Day Count Convention:

Actual/Actual.

Form:

Book-entry.

Denominations:

$10,000 minimum and integral multiples of $1,000 in excess thereof.

Trustee:

JPMorgan Chase Bank, formerly known as The Chase Manhattan Bank.

Agent:

Morgan Stanley & Co. Incorporated is acting as the underwriter in connection with this issuance.

Calculation Agent:

SLM Corporation.

Issue Price:

Variable Price Reoffer. The underwriter proposes to offer the Notes for sale, from time to time, in one or more negotiated transactions, at prices that may be different than par. These sales may occur at market prices prevailing at the time of sale, at prices related to such prevailing market prices or at negotiated prices.

Net Proceeds:

Under the terms of this variable price reoffer, the underwriter has agreed to purchase the Notes from us at 98.00% of their principal amount ($24,500,000 aggregate proceeds to us, before deducting expenses payable by us), plus accrued interest, if any, from January 4, 2005 to the date of delivery.

CUSIP Number:

78442F DC 9.

ISIN Number:

US78442FDC95.

An affiliate of the underwriter has entered into a swap transaction in connection with the Notes and may receive compensation for that transaction.

Investing in the Notes involves a number of risks. See "Risk Factors" beginning on page 6 of this Pricing Supplement.

MTN 0095

3



ADDITIONAL TERMS OF THE NOTES

Interest Rates for the Notes. The interest rate for the Notes being offered by this Pricing Supplement will be either a floating rate or fixed rate at different times during the life of the Notes as follows:

In no case, however, will the interest rate for the Notes be less than the Minimum Interest Rate listed on page 2 of this Pricing Supplement.

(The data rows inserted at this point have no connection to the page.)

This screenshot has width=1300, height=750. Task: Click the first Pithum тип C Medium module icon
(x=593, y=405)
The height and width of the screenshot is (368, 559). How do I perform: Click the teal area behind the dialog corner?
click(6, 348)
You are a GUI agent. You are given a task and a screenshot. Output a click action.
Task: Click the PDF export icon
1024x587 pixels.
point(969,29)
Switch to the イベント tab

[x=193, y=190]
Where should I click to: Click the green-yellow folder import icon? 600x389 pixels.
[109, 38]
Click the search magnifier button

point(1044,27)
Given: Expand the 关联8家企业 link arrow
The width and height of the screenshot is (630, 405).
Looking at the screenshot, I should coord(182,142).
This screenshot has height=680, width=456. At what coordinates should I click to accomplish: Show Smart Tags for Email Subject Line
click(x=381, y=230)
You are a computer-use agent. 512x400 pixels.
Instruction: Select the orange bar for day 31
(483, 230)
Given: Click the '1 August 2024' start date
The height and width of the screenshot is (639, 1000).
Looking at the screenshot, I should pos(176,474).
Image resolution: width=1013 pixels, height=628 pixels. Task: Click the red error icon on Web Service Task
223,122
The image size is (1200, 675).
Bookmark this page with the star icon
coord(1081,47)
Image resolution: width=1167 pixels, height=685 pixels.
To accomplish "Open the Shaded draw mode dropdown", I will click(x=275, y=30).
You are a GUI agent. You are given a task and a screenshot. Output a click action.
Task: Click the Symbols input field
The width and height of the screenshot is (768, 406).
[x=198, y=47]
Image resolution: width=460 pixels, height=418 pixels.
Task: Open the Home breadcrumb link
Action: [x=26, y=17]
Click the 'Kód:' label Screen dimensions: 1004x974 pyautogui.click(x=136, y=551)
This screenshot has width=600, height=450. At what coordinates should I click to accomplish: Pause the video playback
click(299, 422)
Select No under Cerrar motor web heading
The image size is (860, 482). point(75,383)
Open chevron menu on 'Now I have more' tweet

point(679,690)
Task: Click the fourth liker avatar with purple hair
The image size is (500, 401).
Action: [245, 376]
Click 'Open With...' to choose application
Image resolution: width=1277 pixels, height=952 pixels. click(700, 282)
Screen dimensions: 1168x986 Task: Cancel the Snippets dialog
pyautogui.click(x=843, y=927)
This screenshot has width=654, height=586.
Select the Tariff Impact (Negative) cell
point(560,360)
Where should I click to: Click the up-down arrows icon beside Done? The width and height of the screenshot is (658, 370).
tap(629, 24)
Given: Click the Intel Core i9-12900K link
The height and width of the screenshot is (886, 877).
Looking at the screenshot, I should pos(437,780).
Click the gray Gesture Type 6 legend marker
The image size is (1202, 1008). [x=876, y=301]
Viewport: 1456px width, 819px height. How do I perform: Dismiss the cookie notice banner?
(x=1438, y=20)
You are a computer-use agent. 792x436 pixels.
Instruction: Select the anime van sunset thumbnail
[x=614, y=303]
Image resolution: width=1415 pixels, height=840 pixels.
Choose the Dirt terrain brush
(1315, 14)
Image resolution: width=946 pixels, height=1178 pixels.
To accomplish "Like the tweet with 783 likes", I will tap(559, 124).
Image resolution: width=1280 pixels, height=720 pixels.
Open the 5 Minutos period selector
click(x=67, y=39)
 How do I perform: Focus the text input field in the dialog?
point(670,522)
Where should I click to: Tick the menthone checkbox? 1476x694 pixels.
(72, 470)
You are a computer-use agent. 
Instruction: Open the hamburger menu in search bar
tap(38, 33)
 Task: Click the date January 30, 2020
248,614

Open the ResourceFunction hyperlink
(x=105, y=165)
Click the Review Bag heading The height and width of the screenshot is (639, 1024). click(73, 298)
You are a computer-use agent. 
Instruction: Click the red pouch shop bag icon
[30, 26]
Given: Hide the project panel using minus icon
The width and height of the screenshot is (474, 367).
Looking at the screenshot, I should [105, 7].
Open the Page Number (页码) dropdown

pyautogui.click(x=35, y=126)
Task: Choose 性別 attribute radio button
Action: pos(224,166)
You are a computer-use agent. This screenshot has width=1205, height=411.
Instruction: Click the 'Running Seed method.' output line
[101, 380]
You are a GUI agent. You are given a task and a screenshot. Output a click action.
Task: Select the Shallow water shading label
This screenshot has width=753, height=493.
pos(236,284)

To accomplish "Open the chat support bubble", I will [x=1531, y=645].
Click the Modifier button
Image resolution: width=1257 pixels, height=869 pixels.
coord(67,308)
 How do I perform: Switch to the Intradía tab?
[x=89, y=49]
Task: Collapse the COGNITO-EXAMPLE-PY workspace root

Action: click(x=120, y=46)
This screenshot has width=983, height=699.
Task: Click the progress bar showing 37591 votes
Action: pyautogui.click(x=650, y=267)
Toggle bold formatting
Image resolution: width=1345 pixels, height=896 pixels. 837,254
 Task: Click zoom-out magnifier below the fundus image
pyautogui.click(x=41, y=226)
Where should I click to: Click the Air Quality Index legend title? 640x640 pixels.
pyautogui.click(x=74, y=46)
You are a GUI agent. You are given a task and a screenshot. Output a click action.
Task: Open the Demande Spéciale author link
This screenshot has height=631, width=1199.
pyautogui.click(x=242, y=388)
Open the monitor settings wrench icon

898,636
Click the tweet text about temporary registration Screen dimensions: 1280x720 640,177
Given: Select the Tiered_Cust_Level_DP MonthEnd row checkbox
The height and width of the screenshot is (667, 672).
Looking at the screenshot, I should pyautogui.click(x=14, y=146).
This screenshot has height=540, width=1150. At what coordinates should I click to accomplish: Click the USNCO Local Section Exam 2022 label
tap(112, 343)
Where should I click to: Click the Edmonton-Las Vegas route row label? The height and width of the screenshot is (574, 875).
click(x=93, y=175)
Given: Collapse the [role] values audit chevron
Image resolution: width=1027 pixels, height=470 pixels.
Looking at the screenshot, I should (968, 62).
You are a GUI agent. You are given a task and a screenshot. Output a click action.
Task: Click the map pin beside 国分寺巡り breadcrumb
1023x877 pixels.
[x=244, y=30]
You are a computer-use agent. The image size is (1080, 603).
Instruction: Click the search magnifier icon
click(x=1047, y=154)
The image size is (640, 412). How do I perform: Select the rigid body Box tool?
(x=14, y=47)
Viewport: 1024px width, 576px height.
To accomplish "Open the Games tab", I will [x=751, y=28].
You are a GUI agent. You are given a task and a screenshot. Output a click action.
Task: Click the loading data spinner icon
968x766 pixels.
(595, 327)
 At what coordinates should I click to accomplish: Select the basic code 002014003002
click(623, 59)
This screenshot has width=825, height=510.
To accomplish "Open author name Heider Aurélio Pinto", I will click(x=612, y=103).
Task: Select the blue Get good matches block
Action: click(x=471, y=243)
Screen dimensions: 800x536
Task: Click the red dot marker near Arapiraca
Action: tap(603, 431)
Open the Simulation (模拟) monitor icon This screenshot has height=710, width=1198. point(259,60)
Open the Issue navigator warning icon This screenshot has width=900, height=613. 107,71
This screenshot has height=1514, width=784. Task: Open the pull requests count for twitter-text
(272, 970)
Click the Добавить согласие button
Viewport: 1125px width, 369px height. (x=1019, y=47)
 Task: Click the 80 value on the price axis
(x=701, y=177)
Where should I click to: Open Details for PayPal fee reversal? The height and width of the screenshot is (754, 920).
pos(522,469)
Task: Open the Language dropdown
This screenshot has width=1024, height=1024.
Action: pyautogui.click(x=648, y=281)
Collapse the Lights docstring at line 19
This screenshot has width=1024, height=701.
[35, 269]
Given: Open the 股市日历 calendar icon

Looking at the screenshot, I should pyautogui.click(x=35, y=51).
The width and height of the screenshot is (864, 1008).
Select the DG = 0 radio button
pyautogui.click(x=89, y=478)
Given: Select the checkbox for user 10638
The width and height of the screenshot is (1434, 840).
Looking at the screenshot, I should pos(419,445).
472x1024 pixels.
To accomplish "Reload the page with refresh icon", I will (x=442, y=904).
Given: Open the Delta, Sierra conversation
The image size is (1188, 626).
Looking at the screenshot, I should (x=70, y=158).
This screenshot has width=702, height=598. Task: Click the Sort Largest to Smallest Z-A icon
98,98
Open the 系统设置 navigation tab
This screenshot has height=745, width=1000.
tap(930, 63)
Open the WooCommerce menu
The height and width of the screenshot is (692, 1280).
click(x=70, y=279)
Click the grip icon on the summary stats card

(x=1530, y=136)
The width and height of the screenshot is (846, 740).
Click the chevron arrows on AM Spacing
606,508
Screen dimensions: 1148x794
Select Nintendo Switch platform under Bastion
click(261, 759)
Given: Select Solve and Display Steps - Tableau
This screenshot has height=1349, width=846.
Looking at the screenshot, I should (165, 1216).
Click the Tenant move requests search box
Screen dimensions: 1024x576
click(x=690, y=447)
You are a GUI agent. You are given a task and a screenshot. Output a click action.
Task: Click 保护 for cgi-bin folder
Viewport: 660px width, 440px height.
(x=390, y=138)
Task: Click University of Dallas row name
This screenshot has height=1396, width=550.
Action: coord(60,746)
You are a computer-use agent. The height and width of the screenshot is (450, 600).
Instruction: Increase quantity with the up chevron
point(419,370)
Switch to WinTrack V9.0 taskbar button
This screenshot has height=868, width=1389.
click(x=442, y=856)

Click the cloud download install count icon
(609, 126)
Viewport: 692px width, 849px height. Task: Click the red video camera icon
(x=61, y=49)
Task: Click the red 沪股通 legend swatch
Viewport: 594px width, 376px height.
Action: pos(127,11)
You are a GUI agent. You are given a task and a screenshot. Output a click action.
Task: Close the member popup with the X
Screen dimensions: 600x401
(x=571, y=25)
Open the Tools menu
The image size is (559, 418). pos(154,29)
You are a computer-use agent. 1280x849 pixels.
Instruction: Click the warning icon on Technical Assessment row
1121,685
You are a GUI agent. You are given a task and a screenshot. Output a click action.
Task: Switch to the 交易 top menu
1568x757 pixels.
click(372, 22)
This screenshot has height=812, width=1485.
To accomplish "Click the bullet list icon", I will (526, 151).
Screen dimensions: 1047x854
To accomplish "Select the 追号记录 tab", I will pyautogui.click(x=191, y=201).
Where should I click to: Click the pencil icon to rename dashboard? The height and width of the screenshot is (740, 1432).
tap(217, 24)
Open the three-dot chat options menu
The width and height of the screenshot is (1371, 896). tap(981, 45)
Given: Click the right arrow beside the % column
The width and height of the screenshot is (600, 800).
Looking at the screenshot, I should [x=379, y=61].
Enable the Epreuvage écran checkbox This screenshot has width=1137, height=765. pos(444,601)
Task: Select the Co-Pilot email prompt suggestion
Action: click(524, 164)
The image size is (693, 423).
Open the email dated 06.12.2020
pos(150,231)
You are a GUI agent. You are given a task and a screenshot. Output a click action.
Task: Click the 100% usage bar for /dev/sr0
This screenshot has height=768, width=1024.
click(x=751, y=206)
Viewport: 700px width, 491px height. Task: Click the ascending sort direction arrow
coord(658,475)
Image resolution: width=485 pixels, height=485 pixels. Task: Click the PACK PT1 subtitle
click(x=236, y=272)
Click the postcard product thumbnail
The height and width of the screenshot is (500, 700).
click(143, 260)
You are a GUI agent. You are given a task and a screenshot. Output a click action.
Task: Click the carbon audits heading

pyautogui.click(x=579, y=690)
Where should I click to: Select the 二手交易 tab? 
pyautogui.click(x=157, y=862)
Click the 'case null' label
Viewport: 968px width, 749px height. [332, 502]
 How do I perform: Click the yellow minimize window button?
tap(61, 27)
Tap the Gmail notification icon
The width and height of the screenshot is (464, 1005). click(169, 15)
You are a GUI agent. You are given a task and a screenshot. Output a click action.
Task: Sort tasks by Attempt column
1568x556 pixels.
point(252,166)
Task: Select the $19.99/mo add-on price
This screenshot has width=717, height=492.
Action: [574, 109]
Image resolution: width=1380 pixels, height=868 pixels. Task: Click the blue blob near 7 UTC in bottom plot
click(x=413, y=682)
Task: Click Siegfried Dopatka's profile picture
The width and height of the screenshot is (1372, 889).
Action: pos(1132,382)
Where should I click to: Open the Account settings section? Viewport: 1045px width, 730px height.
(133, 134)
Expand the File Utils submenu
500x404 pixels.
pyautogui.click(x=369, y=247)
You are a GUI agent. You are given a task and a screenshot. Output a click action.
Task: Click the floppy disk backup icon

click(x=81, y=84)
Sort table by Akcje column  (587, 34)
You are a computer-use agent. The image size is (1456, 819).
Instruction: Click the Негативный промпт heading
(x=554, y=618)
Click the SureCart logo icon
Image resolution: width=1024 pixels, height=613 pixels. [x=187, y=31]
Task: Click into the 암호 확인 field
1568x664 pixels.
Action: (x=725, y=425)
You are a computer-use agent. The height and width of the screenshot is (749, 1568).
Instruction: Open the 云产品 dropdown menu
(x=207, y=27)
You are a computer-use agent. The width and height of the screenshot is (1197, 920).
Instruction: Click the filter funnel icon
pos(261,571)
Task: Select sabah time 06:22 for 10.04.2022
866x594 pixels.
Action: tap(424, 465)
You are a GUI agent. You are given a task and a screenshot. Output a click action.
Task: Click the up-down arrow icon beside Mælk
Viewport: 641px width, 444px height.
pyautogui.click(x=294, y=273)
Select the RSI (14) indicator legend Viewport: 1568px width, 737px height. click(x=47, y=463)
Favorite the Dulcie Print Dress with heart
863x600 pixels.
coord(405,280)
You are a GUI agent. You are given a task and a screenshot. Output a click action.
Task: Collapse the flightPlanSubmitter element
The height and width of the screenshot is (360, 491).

Calculation of the Consumer Price Index-Linked Rate. The interest rate for the Notes being offered by this Pricing Supplement for each Interest Period from and including February 15, 2005 through and including December 14, 2009 will be the rate determined as of the applicable Interest Determination Date pursuant to the following formula:

[(CPIt – CPIt-12) / CPIt-12] + Spread

Where:

CPIt for each Reset Date is the CPI for the third calendar month prior to such Reset Date as published and reported in the second calendar month prior to such Reset Date or determined as set forth in this Pricing Supplement. For example, for the Interest Period from and including February 15, 2005 to but excluding March 15, 2005, CPIt will be the CPI for November 2004 and CPIt-12 will be the CPI for November 2003. The CPI for November 2004 will be published by BLS (as defined below) and reported on Bloomberg CPURNSA in December 2004 and the CPI for November 2003 was published and reported in December 2003.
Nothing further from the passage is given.